On-line version ISSN 2007-4476Print version ISSN 2007-4298


HERNANDEZ-VERDUGO, Sergio et al. Phenotypic plasticity of populations of wild chile (Capsicum annuum var. glabriusculum) in responce to light availability. Bot. sci [online]. 2015, vol.93, n.2, pp.231-240. ISSN 2007-4476.

Phenotypic plasticity allows plants to cope with heterogeneous environments. Wild Capsicum annuum is a valuable resource genetic that inhabits sites differing in light availability. We evaluated the genetic variation among populations, the phenotypic plasticity and its variation in response to three levels of light (high, 100%; medium, 50%; and low, 25% of sun light) of five wild Capsicum annuum populations from northtwestern Mexico. The traits measured were: plant height, stem diameter, leaf length, leaf width, fruit number, number of seeds per fruit, number of seeds per plant, and seed weight. Populations differed significantly in all traits measured. All characters showed significant treatment effect and all traits, except stem diameter showed significant population by treatment interaction effect, indicating high level of plasticity and variation in plasticity in the traits measured.
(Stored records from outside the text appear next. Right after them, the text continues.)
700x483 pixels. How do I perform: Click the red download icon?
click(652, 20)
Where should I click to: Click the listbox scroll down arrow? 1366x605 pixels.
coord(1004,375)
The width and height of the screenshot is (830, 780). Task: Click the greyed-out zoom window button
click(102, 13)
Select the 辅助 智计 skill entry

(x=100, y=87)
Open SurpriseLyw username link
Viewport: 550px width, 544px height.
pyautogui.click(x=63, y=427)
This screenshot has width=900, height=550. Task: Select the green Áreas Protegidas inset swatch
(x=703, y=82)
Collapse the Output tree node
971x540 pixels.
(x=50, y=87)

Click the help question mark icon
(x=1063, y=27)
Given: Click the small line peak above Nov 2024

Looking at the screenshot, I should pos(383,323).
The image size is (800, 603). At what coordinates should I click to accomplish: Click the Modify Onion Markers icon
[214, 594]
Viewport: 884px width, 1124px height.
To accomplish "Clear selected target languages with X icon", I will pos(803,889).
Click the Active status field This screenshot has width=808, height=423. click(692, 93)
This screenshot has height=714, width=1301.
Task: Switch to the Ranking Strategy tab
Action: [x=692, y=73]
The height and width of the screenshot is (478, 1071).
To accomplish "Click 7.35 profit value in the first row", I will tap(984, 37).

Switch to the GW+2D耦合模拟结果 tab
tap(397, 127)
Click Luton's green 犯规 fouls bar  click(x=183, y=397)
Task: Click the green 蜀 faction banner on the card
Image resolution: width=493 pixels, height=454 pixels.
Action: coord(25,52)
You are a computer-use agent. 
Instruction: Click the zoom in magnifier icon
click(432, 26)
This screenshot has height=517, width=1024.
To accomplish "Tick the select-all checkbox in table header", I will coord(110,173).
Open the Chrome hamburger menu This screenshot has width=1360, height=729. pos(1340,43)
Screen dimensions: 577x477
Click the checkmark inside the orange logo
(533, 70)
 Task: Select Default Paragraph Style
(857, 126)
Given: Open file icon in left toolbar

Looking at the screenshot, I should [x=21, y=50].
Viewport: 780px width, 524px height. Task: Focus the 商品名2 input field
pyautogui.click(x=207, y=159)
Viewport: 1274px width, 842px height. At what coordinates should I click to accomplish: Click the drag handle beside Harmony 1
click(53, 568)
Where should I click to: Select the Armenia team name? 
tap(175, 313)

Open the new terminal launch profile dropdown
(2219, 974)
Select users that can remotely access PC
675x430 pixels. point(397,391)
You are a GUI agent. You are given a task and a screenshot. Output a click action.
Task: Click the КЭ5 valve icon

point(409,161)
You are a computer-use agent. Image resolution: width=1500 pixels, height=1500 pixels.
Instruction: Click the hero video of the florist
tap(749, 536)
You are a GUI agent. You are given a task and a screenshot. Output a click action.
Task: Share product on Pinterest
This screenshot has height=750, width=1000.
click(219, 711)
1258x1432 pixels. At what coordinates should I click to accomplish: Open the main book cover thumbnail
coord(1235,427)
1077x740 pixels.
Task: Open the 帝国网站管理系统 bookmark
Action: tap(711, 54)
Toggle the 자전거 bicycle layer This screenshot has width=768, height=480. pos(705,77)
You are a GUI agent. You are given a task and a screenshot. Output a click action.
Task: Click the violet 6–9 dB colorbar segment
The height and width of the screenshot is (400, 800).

This high number of significant interactions suggests that the populations of wild Capsicum annuum have the evolutionary potential to respond to variable environment in light availability. We tested the adaptive response to light by evaluating the relationship between phenotypic traits and seed number per plant as a measure of fitness. Under medium light treatment, selection favoured an increase leaf length and leaf width and a decreased stem diameter. Under low light, selection favoured a decreased stem diameter. These results indicate that selection and genetic drift could be responsible for the observed patterns of plasticity variation in the wild Capsicum annuum populations.

Keywords : light responses; phenotypic plasticity; population differentiation; reaction norm; wild Capsicum annuum.